# What AVR can make my B&W 684 sound best?



## rentangz (Jan 24, 2008)

I have just upgraded my mains L/R to B&W 684 together with B&W center LCR-3, B&W DM302 surround and Mission surround back with HSU VT-2 sub using Denon 2805. Dealers told me that Onkyo AVR's give good bass response than Denon..how true?any opinion on this?:dontknow:


----------



## tonyvdb (Sep 5, 2007)

Hi Rentangz, Welcome to the Shack.

The Denon 2805 is a nice receiver but there is some truth to the fact the the higher end Onkyo receivers will give you better sound but the higher end Denon receivers that are out now will also do the same. 
I have an Onkyo TX SR805 and it gives you better control over the crossovers as well independent EQ settings of frequencies down to 25Hz. This can help if your sub needs a little extra push to reach that low.


----------



## conchyjoe7 (Aug 28, 2007)

With speakers of that quality...depending if you're music oriented; I'd take a good hard look at a NAD piece. Sound quality is their PRIMARY concern, and you can hear it! If movies is all you want to do, then there's many good receivers out there including the one owned by the poster above...it's no slouch on music either, but not up to the NAD gear.
Good luck and cheers,
Konky.


----------



## rentangz (Jan 24, 2008)

Thanks for your reply Tony..I will try to demo the Onkyo TR805 to hear the difference...


----------



## rentangz (Jan 24, 2008)

Thanks for your comment Konky..have not yet heard a NAD actually..I will add this to my demo AVR on my next HT demo..I like both movies and high quality stereo music..so any AVR that can do both and will best match my B&W 684?any suggestions will be highly appreciated..


----------



## Guest (Feb 5, 2008)

It really depends on your budget. I just got a new Proceed AVP2+6 that was found at Harmon when they were packing up for CES. They had 4 units that were basically restocked and lost for a while. Anyway, It's an incredible Pre/Pro with amazing DACs but you would need an amp as well. All I can say is that after listening for a while, the difference was AMAZING. I've done ALOT of changing Receivers, amps, cables and all that stuff and sometimes tried to convince myself there was some kind of difference. I can say that since I got the AVP2, it sounds like I got new speakers. Having an outstanding Preamp is money Very Well Spent. Although Proceed is a discontinued product line, they can still be serviced by Harmon and you can find them used on Audiogon. Just my 2 cents after finally getting the sound I was hoping and searching for, for a long time.
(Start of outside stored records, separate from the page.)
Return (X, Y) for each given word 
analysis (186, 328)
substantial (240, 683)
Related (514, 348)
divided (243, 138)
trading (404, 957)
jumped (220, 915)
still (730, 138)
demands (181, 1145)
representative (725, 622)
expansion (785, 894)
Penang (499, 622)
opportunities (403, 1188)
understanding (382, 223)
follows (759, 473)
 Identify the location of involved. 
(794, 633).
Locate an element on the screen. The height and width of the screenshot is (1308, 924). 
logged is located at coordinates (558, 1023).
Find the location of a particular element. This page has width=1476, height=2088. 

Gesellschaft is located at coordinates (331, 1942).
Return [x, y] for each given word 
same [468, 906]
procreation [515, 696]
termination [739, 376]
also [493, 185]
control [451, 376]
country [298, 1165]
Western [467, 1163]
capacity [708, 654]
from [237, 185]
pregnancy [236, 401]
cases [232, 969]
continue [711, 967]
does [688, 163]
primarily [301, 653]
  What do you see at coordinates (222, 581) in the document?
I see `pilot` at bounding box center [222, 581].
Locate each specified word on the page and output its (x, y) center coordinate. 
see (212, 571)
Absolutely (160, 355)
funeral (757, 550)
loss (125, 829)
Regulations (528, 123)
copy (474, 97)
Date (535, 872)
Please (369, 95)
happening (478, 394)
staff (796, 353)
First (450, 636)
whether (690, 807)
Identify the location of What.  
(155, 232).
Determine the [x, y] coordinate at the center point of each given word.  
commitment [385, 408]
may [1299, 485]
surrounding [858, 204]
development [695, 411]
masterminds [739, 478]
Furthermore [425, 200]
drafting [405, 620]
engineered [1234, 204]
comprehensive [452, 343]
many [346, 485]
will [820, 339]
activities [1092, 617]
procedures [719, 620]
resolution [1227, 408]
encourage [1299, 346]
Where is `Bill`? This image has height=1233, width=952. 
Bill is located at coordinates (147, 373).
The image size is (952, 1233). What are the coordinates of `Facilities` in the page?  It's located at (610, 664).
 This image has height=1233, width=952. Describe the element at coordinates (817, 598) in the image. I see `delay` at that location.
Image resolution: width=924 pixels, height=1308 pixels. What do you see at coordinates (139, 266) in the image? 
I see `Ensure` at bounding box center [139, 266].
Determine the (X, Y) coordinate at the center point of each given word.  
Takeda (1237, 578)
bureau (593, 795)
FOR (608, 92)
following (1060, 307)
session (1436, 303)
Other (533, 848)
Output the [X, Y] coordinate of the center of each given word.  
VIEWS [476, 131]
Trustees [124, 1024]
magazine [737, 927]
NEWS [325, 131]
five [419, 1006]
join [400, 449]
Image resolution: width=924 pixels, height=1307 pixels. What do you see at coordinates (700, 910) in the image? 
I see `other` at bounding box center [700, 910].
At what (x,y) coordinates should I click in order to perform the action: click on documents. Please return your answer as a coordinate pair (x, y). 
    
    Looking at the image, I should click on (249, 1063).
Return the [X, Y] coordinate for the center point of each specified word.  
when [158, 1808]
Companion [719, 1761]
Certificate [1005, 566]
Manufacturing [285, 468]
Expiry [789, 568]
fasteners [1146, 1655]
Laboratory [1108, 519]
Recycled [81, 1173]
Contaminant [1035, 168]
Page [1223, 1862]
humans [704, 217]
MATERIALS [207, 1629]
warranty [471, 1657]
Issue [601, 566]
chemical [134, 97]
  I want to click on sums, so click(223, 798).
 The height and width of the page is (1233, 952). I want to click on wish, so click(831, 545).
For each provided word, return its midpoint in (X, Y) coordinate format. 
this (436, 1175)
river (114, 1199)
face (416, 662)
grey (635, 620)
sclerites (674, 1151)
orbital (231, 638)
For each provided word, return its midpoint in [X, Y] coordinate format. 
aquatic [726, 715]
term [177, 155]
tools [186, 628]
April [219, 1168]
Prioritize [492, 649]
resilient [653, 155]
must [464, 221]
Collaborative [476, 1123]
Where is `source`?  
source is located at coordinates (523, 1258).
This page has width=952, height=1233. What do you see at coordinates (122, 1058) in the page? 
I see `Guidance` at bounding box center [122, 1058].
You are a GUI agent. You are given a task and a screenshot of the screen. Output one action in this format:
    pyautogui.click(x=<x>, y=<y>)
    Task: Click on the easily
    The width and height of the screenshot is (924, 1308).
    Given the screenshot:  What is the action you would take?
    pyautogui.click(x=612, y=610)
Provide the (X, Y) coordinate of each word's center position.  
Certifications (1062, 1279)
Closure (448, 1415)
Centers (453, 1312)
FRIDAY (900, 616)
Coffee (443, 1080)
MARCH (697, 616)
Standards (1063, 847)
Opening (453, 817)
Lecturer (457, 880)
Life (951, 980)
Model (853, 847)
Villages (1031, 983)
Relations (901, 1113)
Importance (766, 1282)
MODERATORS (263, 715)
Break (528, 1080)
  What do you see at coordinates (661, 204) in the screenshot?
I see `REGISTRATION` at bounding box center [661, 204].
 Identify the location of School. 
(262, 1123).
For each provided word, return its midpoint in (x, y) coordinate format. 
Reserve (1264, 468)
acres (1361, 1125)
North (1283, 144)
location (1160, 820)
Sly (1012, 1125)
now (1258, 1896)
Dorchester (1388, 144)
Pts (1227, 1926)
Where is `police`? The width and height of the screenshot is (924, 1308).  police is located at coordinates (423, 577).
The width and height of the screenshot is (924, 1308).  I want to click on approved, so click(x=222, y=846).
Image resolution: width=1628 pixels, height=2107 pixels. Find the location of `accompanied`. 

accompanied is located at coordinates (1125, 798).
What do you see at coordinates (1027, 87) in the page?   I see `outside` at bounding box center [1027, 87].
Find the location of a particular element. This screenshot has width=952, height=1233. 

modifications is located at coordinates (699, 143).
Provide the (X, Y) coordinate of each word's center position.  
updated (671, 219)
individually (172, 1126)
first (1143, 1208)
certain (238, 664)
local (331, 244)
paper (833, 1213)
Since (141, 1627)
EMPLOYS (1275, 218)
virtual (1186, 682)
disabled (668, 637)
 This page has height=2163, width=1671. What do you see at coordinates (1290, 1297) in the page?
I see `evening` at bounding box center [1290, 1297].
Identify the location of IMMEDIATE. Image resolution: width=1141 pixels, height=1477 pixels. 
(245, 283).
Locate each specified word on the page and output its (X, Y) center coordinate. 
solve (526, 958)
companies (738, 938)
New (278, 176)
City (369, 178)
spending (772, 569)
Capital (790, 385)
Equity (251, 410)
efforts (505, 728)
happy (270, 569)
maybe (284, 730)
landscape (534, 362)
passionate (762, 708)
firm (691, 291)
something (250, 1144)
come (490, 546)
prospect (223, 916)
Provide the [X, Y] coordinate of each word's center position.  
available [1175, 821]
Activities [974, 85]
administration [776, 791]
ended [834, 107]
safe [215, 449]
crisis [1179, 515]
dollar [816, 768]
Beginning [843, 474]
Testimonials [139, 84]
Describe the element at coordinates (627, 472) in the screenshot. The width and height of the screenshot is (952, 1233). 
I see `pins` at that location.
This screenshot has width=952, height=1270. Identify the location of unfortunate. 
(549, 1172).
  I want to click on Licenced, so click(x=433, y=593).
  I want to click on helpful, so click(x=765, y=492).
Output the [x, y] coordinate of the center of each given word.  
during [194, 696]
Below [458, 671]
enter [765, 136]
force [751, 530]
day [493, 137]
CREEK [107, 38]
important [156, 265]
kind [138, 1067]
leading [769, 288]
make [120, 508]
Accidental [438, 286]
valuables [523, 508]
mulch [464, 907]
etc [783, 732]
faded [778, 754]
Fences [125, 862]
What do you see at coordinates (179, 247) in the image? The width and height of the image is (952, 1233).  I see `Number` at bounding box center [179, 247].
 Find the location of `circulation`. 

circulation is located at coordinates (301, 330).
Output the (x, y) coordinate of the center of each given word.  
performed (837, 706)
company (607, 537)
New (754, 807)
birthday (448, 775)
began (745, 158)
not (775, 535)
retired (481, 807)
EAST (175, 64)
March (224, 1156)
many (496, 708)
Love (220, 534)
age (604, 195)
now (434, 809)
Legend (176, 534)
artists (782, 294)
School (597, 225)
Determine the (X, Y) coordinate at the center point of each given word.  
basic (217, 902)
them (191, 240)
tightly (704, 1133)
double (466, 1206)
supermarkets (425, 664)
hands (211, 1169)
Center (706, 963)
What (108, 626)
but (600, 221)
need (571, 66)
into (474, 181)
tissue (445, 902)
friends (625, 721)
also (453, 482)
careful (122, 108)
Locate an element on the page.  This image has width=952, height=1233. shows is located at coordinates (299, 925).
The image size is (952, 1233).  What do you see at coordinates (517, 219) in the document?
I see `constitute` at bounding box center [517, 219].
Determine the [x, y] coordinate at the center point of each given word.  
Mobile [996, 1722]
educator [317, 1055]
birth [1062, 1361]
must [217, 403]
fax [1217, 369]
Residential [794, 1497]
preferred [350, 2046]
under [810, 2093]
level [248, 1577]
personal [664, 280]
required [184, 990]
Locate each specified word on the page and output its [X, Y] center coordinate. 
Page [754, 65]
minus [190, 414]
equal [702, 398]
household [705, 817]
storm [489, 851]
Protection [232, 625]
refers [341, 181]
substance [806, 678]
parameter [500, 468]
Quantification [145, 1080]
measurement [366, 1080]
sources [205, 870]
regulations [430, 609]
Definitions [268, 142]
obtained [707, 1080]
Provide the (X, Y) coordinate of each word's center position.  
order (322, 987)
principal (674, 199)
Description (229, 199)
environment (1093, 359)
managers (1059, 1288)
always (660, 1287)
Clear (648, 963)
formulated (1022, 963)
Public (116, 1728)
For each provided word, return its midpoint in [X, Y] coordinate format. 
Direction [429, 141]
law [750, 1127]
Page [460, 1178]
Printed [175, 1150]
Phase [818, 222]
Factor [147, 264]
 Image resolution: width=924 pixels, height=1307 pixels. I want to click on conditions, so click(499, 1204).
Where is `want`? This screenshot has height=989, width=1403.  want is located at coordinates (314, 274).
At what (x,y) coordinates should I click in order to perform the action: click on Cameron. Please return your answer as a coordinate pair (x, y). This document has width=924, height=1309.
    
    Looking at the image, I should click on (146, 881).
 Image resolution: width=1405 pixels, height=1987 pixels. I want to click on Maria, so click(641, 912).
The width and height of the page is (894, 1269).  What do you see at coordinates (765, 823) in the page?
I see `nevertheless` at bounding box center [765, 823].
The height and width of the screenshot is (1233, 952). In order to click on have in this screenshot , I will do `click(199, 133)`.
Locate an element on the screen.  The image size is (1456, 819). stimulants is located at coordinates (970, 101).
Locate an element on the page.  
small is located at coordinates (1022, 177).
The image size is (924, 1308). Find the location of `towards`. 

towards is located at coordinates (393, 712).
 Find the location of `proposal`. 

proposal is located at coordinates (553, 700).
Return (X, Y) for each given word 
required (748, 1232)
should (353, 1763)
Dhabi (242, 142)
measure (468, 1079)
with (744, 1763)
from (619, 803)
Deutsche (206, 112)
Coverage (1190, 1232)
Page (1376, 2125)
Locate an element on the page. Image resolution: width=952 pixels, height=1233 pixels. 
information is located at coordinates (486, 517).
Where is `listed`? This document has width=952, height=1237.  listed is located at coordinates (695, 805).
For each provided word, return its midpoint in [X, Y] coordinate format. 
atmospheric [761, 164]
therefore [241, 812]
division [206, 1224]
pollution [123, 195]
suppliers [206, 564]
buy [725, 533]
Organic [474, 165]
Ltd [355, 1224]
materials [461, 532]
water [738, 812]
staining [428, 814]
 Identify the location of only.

If you want it all in one box this won't help you much but, Once you hear Seperates, you'll never go back to AV Receivers.


----------



## conchyjoe7 (Aug 28, 2007)

I absolutely concur that seperates are the best...if they can be afforded, and would do justice to the prowess of the esteemed B&W speakers. However, in trying to keep with what the OP said he was searching for, I recommended the NAD. In giving this some thought, if, again, music has a genuine priority in the listening cycle (as it should have, but that's my editorial...lol), Marantz would also be an excellent choice. If seperates are a consideration, then by all means look at some of the deals available at audiogon.com. There you will be able to find (used of course) some absolutely excellent deals (use common sense at all times in ANY purchase). In fact, the OP may be able to come away with used seperates for almost the same as a new receiver depending of course on what he/she has budgeted, but which so far has not been mentioned. I would imagine in buying speakers of that caliber, then an appropriately priced AVR or pre/pro+amp is in order. Let us know if this is a possibility, and if you can, what your budget is. 

Again, good luck; there are many worthy candidates today to choose from, and you should have fun auditioning them, not stress!
Cheers,
Konky.


----------